Beneath this task are records; print exactly the stretch of them from the line with "Documentaire (1213, 442)" through the line with "Protection des renseignements", both ends included.

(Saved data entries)
_ _ _
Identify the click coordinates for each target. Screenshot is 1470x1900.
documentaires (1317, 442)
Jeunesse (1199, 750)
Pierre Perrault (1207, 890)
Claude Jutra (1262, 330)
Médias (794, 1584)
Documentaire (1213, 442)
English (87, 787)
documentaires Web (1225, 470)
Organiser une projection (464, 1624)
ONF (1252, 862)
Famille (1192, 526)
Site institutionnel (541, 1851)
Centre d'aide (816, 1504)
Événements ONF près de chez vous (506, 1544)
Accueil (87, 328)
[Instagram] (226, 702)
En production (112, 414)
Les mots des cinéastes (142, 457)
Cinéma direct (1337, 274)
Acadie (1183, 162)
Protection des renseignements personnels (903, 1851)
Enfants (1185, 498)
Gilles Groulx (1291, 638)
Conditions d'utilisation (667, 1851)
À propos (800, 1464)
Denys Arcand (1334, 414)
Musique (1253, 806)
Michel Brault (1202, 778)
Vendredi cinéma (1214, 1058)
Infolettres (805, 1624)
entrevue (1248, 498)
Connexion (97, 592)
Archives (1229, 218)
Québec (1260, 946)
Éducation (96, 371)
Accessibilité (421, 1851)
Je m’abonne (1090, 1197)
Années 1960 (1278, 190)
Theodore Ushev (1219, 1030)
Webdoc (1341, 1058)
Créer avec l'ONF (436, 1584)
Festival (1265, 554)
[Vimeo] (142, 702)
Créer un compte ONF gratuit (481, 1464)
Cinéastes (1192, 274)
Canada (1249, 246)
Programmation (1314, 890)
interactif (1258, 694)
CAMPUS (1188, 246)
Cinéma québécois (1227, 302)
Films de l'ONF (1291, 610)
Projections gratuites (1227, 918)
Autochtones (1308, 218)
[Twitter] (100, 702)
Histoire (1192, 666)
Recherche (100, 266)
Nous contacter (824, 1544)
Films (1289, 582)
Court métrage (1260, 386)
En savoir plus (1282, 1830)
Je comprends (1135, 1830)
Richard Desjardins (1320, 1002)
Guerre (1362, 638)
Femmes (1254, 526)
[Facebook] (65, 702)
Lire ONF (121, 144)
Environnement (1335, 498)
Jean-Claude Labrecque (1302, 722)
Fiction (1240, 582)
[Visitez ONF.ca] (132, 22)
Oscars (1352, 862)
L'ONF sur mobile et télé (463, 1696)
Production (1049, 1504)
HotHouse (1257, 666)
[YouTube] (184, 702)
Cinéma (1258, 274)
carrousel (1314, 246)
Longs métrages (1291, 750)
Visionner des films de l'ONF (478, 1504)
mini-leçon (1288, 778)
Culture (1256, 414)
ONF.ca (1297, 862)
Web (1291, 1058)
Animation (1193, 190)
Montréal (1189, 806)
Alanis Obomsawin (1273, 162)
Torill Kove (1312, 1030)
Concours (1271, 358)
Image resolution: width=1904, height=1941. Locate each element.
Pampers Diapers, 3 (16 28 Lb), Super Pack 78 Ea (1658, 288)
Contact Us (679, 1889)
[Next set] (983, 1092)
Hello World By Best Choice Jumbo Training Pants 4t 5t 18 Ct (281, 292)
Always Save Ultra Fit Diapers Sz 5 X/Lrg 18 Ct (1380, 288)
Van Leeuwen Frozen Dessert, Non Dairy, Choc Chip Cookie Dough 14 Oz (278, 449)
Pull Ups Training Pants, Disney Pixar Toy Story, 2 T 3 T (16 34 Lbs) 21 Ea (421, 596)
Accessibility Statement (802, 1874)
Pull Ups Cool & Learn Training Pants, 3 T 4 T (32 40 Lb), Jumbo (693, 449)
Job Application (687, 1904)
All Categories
_ _ _
__Problem solution__:
Documentaire (1213, 442)
English (87, 787)
documentaires Web (1225, 470)
Organiser une projection (464, 1624)
ONF (1252, 862)
Famille (1192, 526)
Site institutionnel (541, 1851)
Centre d'aide (816, 1504)
Événements ONF près de chez vous (506, 1544)
Accueil (87, 328)
[Instagram] (226, 702)
En production (112, 414)
Les mots des cinéastes (142, 457)
Cinéma direct (1337, 274)
Acadie (1183, 162)
Protection des renseignements personnels (903, 1851)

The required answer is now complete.